## begin GIVEN INFORMATION

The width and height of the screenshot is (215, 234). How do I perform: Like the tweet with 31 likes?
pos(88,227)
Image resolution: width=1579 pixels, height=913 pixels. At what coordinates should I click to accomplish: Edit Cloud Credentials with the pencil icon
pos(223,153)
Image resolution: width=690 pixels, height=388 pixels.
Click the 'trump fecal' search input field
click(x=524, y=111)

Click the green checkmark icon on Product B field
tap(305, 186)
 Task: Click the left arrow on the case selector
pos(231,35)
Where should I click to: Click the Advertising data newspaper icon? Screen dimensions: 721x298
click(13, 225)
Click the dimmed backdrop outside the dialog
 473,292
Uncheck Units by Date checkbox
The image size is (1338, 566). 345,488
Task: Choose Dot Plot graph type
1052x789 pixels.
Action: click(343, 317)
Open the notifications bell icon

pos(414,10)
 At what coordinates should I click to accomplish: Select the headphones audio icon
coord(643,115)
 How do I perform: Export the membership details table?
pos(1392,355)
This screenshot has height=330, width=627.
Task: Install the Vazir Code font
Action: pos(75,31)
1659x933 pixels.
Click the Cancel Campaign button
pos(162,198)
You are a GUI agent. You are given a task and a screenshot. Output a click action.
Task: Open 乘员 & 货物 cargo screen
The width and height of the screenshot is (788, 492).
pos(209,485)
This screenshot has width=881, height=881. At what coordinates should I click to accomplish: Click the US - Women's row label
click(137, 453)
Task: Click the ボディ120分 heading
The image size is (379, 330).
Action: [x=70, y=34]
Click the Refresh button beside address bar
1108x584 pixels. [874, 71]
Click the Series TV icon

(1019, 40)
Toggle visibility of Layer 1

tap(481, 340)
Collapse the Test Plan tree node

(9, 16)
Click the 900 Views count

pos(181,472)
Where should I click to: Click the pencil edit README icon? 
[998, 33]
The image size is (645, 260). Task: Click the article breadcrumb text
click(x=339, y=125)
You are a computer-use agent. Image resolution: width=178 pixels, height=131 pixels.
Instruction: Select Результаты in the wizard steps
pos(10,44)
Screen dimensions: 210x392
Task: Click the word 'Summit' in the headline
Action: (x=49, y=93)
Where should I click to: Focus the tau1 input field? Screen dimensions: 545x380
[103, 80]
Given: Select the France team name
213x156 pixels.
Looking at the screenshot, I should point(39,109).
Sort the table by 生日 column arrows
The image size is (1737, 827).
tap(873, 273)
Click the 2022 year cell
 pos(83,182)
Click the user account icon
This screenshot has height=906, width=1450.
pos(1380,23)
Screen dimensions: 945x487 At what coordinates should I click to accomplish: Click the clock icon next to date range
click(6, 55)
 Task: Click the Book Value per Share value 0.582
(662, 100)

## end GIVEN INFORMATION

- WHAT TO WORK ON: Please reproduce all of the data above line for line, without changing a single character.

- WRITTEN SOLUTION:
The width and height of the screenshot is (215, 234). How do I perform: Like the tweet with 31 likes?
pos(88,227)
Image resolution: width=1579 pixels, height=913 pixels. At what coordinates should I click to accomplish: Edit Cloud Credentials with the pencil icon
pos(223,153)
Image resolution: width=690 pixels, height=388 pixels.
Click the 'trump fecal' search input field
click(x=524, y=111)

Click the green checkmark icon on Product B field
tap(305, 186)
 Task: Click the left arrow on the case selector
pos(231,35)
Where should I click to: Click the Advertising data newspaper icon? Screen dimensions: 721x298
click(13, 225)
Click the dimmed backdrop outside the dialog
 473,292
Uncheck Units by Date checkbox
The image size is (1338, 566). 345,488
Task: Choose Dot Plot graph type
1052x789 pixels.
Action: click(343, 317)
Open the notifications bell icon

pos(414,10)
 At what coordinates should I click to accomplish: Select the headphones audio icon
coord(643,115)
 How do I perform: Export the membership details table?
pos(1392,355)
This screenshot has height=330, width=627.
Task: Install the Vazir Code font
Action: pos(75,31)
1659x933 pixels.
Click the Cancel Campaign button
pos(162,198)
You are a GUI agent. You are given a task and a screenshot. Output a click action.
Task: Open 乘员 & 货物 cargo screen
The width and height of the screenshot is (788, 492).
pos(209,485)
This screenshot has width=881, height=881. At what coordinates should I click to accomplish: Click the US - Women's row label
click(137, 453)
Task: Click the ボディ120分 heading
The image size is (379, 330).
Action: [x=70, y=34]
Click the Refresh button beside address bar
1108x584 pixels. [874, 71]
Click the Series TV icon

(1019, 40)
Toggle visibility of Layer 1

tap(481, 340)
Collapse the Test Plan tree node

(9, 16)
Click the 900 Views count

pos(181,472)
Where should I click to: Click the pencil edit README icon? 
[998, 33]
The image size is (645, 260). Task: Click the article breadcrumb text
click(x=339, y=125)
You are a computer-use agent. Image resolution: width=178 pixels, height=131 pixels.
Instruction: Select Результаты in the wizard steps
pos(10,44)
Screen dimensions: 210x392
Task: Click the word 'Summit' in the headline
Action: (x=49, y=93)
Where should I click to: Focus the tau1 input field? Screen dimensions: 545x380
[103, 80]
Given: Select the France team name
213x156 pixels.
Looking at the screenshot, I should point(39,109).
Sort the table by 生日 column arrows
The image size is (1737, 827).
tap(873, 273)
Click the 2022 year cell
 pos(83,182)
Click the user account icon
This screenshot has height=906, width=1450.
pos(1380,23)
Screen dimensions: 945x487 At what coordinates should I click to accomplish: Click the clock icon next to date range
click(6, 55)
 Task: Click the Book Value per Share value 0.582
(662, 100)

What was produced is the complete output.